L’intelligence artificielle pour «voir» ce que nous voyons
Lorsque nous regardons le monde, notre cerveau ne se contente pas de reconnaître des objets comme un chien ou une voiture: il en saisit aussi le sens global – ce qui se passe, où cela se passe et comment tous les éléments s’agencent. Or, jusqu’à récemment, les scientifiques ne disposaient pas d’un moyen efficace pour mesurer cette compréhension riche et complexe.
Dans une étude publiée aujourd’hui dans Nature Machine Intelligence, Ian Charest, professeur agrégé de psychologie et titulaire de la Chaire Courtois en neurosciences fondamentales à l’Université de Montréal, explique comment lui et ses collègues de l’Université du Minnesota, de l’Université d’Osnabrück et de la Freie Universität Berlin ont utilisé de grands modèles de langage (GML) pour y parvenir.
«En entrant dans ces GML des descriptions de scènes naturelles – le même type d’[intelligence artificielle] (IA) qui alimente des outils comme ChatGPT – nous avons créé une sorte d’“empreinte linguistique” du sens d’une scène», indique le chercheur, également membre de Mila – Institut québécois d’intelligence artificielle. «De façon remarquable, ces empreintes correspondaient étroitement aux schémas d’activité cérébrale enregistrés pendant que des personnes observaient ces mêmes scènes en imagerie par résonance magnétique.»
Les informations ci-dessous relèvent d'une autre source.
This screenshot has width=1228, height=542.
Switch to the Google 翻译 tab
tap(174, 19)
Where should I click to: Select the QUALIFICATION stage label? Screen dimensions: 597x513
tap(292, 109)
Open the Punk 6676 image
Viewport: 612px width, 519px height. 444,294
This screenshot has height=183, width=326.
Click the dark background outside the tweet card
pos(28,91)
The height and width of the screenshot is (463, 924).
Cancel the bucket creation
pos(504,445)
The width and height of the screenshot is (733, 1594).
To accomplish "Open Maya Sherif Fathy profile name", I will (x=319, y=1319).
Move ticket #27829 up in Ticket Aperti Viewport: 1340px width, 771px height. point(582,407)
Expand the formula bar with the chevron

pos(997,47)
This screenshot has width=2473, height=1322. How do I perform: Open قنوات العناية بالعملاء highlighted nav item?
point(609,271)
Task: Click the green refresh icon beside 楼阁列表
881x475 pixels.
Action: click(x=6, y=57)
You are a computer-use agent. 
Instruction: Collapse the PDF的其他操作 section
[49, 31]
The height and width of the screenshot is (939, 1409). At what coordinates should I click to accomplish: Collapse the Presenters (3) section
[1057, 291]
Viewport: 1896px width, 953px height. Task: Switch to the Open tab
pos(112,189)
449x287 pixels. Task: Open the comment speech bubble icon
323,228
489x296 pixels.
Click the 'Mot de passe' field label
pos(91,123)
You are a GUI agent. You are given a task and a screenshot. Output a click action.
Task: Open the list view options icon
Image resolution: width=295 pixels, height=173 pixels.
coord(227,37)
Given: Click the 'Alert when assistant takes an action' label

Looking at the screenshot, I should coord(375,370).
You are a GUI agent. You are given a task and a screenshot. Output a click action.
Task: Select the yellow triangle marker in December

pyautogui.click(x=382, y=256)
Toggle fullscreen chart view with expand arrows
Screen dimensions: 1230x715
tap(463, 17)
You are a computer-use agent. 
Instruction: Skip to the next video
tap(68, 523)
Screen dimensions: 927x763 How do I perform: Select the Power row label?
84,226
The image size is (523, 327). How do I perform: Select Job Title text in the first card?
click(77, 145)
Grâce aux GML, les chercheurs peuvent décoder en une phrase la scène qu’une personne vient de percevoir, ou encore prédire avec précision la réponse du cerveau à des images de nourriture, de lieux ou de visages humains. Ils ont aussi formé des réseaux neuronaux artificiels capables de prédire ces empreintes linguistiques à partir d’images. Ces réseaux ont obtenu de meilleurs résultats que plusieurs modèles de vision artificielle de pointe, et ce, même avec moins de données d’entraînement.
Selon Ian Charest, ces résultats laissent penser que le cerveau humain pourrait représenter les scènes visuelles complexes d’une manière étonnamment semblable à la façon dont les modèles de langage modernes comprennent le texte. Ces travaux ouvrent de nouvelles perspectives, notamment pour le décodage des pensées, l’amélioration des interfaces cerveau-ordinateur ou la conception de systèmes d’IA qui «voient» davantage comme les humains.
À plus long terme, de tels modèles pourraient soutenir la prise de décision des voitures autonomes ou contribuer au développement de prothèses visuelles destinées aux personnes ayant une déficience visuelle importante. «C’est un pas de plus vers la compréhension de la façon dont notre cerveau extrait le sens du monde visuel», conclut le chercheur.